Runtime 107 minutes.

Not Rated

Louise Brooks was the original “it” girl in 1920s movies. This is the story of her trip from her home in Kansas in 1922 at the age of 16 to take some dancing classes which started her on the road to stardom. Her mother (Victoria Hill) won’t send her unless she has a chaperone. Norma Carlisle (Elizabeth McGovern), a conservative local society lady, volunteers to accompany Louise (Haley Lu Richardson) to New York for the summer, leaving her husband, Alan (Campbell Scott), and two grown sons to fend for themselves in Kansas.  

Directed by Michael Engler and written by Julian Fellowes from the eponymous best-selling novel by Laura Moriarty, this is a sensitive tale that asks the question, who is the chaperone? The stilted Norma learns as much from the free-spirited Louise as vice-versa.

The acting is drop dead wonderful. Both McGovern and Richardson give sparkling performances. The production values are exceptionally good, capturing the era and ambience of the 20s.

How it got to be made and by whom is interesting. McGovern was retained to record the audio book. While she was recording she thought that it would make a terrific movie, so she bought the rights and put together the team from her crew on the TV series Downton Abby and this is the result.

While the facts on Brooks are accurate, and while she did have a chaperone when she went to New York to dance with the Denishawn dancers in 1922, nothing is known about the chaperone so the character of Norma and her story is entirely fictional.

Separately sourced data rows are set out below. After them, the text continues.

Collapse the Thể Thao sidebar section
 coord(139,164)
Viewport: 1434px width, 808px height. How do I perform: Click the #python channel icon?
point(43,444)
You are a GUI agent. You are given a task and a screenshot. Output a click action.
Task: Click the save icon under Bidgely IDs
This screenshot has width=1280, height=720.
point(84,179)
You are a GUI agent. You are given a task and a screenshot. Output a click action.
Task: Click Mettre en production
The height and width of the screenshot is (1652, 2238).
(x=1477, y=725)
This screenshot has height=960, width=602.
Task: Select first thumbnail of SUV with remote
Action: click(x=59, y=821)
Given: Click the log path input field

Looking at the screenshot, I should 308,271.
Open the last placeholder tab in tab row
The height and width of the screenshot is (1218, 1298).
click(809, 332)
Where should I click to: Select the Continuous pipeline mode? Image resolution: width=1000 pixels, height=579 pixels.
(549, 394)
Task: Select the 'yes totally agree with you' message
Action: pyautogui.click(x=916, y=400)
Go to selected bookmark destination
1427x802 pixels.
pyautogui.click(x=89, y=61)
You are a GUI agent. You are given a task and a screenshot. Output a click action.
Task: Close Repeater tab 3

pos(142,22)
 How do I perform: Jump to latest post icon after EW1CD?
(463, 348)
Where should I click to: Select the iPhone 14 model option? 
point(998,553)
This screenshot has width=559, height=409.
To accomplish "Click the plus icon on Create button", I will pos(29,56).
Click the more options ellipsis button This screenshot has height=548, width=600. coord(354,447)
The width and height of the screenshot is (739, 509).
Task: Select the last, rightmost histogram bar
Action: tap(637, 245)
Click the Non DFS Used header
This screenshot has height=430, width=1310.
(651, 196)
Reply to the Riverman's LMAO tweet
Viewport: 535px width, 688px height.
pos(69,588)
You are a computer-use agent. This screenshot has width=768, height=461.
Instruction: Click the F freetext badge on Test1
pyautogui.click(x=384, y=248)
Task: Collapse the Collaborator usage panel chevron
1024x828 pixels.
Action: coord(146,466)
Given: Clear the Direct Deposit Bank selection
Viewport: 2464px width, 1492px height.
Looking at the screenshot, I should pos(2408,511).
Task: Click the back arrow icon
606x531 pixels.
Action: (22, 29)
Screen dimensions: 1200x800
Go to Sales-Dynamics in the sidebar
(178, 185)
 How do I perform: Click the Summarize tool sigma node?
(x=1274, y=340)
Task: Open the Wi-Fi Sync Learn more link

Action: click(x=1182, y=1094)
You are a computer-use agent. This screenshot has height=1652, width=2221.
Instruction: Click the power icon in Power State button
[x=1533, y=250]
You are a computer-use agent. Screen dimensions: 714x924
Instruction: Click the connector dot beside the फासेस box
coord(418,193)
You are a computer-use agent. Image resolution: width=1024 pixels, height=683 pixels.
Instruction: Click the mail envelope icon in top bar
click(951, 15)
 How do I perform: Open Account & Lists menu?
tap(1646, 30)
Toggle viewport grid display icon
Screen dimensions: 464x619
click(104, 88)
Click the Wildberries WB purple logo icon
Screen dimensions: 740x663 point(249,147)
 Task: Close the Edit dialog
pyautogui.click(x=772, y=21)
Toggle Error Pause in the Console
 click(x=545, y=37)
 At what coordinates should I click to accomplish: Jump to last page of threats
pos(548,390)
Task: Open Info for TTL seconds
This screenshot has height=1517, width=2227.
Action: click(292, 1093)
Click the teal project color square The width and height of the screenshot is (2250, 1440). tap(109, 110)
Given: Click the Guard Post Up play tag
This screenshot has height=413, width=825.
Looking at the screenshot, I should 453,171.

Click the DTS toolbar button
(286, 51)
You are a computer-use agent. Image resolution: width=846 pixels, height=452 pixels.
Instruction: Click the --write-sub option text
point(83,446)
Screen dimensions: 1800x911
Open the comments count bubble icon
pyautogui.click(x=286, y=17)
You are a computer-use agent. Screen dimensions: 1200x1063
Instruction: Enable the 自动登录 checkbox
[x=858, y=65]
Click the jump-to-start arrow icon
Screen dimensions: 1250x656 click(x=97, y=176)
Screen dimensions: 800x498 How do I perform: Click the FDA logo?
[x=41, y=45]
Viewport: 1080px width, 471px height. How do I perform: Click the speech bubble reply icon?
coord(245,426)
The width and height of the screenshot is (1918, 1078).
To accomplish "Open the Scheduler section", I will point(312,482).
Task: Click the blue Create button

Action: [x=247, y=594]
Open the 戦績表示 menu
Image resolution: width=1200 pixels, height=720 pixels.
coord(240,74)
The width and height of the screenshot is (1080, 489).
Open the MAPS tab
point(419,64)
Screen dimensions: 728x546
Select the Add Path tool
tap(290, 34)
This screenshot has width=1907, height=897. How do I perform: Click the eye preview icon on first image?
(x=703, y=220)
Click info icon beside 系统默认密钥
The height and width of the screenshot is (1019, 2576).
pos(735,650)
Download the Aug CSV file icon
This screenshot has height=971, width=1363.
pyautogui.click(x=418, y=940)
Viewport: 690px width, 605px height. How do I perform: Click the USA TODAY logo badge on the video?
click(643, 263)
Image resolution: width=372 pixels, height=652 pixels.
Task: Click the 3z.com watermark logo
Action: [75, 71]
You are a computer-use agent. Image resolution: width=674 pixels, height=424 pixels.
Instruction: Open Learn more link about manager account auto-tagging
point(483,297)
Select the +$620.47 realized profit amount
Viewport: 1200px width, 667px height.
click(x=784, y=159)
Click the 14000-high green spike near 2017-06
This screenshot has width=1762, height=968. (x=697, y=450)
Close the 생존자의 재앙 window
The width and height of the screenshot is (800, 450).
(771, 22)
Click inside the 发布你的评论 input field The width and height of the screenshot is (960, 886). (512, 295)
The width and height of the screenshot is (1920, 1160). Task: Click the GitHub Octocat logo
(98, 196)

But it is Norma’s story that is told and how teenager Louise’s avant-garde sexual morality affects her life.

Unfortunately, the end of the story presents a 21st-Century Hollywood Values resolution that is far more secular and anti-traditional morality, a politically correct freedom from moral stringency, inimical to America in the 1940s.

Stay for the end credits because there are a few shots of the real Louise and the resemblance between her and Richardson is striking.